Post-split, science buffs say this intoxicating ‘lover’s high’ comes to a grinding halt. Instead the brain produces much lower levels of serotonin (the happy hormone) and instead churns out super stressed hormones, explaining why love can cause so much grief. In essence, heartbreak weakens your immune system and you need to allow yourself to grieve while slowly building up your strength again.
Comfortingly, you’re not alone. Every day, millions of men and women end their romances and suffer the same lovesick angst. Raspy-voiced pop sensation Macy Gray, who shot to fame thanks to her heartbreak ballad, I Try (from her multi-platinum debut album) once confided in me about love and relationships before her performance at the Dubai Jazz International Festival: “Losing someone you love is always devastating,” she admitted. “To get over the pain of heartbreak, there’s that mathematical formula that says you need to calculate the time you were together and then give yourself half that time to heal. I think you just have to go through heartache. I’ve definitely been there.” No doubt, her rocky romances inspired her best lyrics.

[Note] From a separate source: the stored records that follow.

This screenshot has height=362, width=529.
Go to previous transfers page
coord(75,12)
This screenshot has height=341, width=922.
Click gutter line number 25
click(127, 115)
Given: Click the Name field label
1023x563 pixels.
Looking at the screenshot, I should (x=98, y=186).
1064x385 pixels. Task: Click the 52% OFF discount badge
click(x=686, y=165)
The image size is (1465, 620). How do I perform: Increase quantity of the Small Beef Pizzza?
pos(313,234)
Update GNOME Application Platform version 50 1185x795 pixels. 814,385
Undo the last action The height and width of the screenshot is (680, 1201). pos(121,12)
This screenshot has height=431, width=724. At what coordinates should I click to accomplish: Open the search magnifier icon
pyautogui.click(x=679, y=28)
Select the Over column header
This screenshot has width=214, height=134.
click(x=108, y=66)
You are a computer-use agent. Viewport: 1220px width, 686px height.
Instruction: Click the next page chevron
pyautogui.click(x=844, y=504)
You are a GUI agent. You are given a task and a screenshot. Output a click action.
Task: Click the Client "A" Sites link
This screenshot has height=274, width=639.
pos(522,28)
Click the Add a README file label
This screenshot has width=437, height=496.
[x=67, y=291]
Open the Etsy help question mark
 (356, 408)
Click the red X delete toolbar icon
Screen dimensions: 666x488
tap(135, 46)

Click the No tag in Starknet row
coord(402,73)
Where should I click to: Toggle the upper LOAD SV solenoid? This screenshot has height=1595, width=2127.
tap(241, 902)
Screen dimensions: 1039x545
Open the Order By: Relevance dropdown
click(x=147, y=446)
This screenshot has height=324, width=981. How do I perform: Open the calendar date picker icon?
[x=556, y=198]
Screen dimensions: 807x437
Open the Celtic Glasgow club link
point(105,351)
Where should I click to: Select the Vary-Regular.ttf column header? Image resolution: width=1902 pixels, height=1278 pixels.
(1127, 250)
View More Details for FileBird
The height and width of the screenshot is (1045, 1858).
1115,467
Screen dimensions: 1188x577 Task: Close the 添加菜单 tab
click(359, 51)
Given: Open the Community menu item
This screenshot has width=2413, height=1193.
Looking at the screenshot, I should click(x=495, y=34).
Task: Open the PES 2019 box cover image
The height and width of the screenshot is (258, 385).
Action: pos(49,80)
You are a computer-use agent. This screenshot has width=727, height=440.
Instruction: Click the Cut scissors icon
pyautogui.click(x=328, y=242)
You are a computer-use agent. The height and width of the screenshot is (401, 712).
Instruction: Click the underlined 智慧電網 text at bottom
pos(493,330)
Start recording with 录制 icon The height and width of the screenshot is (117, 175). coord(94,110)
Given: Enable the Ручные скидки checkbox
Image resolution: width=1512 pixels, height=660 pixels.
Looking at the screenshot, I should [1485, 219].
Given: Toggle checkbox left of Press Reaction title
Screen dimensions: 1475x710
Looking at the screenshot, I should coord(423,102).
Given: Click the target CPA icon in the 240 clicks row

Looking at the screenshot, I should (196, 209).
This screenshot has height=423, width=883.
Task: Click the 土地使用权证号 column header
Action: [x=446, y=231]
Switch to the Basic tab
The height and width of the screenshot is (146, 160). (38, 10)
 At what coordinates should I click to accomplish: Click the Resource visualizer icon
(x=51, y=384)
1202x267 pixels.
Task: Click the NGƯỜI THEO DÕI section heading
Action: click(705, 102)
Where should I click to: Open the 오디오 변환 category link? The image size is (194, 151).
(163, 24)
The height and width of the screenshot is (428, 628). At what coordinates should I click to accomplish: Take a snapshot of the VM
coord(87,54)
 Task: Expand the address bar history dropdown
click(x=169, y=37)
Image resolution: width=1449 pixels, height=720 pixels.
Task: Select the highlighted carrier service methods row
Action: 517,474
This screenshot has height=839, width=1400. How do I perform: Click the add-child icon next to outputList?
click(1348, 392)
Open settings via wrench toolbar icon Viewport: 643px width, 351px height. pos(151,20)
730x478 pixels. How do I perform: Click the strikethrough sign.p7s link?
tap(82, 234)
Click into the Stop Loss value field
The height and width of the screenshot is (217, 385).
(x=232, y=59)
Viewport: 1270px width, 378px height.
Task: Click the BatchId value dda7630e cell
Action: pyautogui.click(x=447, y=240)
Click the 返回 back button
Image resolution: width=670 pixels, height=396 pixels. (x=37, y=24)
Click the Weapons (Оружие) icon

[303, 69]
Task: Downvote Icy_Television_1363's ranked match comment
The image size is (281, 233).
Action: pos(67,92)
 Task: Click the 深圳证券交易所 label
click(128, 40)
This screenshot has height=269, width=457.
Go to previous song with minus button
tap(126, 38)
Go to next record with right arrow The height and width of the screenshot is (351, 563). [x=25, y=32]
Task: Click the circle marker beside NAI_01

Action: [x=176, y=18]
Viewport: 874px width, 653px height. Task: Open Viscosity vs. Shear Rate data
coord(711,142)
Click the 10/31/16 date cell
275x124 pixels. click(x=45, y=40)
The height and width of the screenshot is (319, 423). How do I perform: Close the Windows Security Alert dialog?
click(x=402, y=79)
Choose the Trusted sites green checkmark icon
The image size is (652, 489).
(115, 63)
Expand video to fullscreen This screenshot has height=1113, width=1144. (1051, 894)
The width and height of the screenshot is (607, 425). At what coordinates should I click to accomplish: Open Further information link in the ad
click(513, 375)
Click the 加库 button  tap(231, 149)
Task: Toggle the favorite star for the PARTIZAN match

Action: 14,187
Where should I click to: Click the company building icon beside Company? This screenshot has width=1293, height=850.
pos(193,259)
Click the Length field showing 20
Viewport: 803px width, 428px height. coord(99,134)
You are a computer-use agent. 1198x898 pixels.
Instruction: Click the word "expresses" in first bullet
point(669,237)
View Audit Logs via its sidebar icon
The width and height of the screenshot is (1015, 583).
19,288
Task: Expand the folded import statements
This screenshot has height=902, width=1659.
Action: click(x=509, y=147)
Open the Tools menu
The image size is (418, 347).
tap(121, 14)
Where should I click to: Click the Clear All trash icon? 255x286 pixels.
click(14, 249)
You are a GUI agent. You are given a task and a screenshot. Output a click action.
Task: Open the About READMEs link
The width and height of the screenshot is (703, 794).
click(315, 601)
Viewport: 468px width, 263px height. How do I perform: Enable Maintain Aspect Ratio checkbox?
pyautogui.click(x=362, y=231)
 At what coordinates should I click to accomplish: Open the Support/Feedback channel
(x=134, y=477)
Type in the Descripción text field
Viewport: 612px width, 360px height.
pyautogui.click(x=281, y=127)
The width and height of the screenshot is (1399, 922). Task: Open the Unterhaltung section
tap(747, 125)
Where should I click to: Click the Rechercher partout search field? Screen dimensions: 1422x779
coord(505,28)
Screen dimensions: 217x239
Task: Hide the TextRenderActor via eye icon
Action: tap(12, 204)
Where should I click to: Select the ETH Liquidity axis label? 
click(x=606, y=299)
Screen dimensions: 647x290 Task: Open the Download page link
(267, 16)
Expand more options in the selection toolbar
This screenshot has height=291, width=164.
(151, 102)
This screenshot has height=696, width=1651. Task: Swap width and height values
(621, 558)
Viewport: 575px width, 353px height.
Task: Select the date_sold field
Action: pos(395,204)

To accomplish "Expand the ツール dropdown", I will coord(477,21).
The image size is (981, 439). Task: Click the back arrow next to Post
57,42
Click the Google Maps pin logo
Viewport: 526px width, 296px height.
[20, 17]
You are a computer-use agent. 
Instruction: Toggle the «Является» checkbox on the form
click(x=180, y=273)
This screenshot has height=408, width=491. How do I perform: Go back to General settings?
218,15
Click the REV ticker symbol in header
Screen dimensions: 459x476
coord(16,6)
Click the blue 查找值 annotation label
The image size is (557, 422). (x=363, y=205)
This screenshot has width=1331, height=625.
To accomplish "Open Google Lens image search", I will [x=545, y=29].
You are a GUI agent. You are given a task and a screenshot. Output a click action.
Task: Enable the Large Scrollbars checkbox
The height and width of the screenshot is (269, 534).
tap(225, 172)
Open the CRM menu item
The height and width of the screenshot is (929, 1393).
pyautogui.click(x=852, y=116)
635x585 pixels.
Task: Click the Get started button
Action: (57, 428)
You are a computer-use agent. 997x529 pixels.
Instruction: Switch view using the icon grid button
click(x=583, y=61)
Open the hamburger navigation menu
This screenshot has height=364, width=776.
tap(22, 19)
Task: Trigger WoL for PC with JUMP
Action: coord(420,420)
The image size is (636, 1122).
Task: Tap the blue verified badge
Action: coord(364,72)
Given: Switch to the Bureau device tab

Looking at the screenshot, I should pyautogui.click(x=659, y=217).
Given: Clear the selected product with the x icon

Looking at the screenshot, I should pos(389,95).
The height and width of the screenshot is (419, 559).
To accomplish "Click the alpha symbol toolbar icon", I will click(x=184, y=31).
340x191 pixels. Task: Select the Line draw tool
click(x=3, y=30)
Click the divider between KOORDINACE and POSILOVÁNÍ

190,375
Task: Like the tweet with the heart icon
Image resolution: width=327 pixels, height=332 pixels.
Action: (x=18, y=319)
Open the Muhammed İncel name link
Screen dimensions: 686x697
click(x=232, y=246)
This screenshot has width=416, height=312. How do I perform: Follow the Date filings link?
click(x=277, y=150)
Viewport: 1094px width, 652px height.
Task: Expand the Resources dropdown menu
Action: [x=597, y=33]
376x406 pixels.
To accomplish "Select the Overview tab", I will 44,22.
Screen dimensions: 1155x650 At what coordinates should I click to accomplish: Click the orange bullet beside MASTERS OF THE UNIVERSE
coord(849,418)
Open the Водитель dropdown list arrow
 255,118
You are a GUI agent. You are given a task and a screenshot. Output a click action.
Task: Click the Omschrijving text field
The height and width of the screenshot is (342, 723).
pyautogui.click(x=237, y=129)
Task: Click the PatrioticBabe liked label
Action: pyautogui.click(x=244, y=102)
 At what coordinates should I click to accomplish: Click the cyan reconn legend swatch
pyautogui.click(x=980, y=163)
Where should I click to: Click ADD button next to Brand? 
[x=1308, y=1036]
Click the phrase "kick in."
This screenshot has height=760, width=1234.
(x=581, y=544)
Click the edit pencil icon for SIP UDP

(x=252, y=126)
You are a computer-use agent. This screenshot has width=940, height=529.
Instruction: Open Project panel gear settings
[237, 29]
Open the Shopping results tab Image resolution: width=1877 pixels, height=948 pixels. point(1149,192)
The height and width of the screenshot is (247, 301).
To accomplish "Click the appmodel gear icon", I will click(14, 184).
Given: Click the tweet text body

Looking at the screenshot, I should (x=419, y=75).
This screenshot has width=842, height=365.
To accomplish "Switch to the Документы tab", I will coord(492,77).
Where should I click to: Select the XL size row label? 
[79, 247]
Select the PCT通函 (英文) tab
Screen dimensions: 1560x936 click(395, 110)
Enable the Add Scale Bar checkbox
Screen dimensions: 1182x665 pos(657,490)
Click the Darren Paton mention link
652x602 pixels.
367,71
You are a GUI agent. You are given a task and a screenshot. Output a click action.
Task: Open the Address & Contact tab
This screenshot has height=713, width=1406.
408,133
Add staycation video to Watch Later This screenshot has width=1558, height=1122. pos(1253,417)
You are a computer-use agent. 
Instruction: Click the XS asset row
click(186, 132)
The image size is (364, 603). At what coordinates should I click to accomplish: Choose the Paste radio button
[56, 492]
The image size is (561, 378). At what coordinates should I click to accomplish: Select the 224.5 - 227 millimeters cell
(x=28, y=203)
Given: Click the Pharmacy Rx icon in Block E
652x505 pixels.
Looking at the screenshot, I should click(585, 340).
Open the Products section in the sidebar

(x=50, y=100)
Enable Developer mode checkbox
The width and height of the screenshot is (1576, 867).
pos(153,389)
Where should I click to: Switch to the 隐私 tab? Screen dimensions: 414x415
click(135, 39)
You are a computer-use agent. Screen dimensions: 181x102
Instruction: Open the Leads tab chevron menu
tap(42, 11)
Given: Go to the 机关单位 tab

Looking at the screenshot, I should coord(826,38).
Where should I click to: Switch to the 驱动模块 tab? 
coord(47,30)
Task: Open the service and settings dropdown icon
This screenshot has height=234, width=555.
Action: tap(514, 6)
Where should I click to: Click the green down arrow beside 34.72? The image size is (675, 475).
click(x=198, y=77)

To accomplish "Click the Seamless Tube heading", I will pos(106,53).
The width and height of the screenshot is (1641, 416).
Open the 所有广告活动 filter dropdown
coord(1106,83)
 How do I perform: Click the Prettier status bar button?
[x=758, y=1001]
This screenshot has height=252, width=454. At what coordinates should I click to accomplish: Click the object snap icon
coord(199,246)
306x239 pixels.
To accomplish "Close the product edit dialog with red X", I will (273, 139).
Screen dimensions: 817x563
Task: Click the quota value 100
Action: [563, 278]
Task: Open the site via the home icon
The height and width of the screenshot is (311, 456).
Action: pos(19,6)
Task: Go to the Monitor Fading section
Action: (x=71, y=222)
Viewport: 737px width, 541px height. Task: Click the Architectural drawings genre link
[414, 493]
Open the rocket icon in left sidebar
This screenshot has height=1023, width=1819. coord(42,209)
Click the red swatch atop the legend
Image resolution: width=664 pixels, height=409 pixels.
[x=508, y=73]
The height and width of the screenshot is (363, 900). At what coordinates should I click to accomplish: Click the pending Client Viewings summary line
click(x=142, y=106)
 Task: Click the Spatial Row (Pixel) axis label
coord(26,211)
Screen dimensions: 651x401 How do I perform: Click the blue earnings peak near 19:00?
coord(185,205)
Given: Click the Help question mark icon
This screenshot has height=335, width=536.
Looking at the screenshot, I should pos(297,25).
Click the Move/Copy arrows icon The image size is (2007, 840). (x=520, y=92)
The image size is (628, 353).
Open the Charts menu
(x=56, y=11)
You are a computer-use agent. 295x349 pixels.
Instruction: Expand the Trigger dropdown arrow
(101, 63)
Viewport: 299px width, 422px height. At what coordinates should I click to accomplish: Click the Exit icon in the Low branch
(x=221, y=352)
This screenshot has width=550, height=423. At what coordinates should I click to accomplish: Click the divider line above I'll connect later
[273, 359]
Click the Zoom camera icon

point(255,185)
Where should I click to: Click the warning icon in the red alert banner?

And that’s the silver lining. Love gone wrong has often served as a catalyst to self-knowledge as well as legendary artistic creation. During the 1930s Frida Kahlo, one of the world’s greatest Latin American artists, painted several haunting portraits thanks to her own topsy-turvy love life. Today, pop stars probably pray for relationship breakdowns to inspire perceptive lyrics – if the award-winning British songstress Adele hadn’t been jilted, who’s to say if she would’ve written such moving ballads as Someone Like You and Rolling in the Deep. Back then she was crying herself to sleep but now she’s laughing all the way to the bank! While the rest of us may not all be able to come up with a best-selling album or work that ends up in the Lourve, a breakup is certainly a catalyst for a powerful, personal transformation. Although we might not realize it at the time, heartbreak is actually a blessing in disguise, a magical opportunity to grow and blossom. As Lao Tzu once said: “New beginnings are often disguised as painful endings”.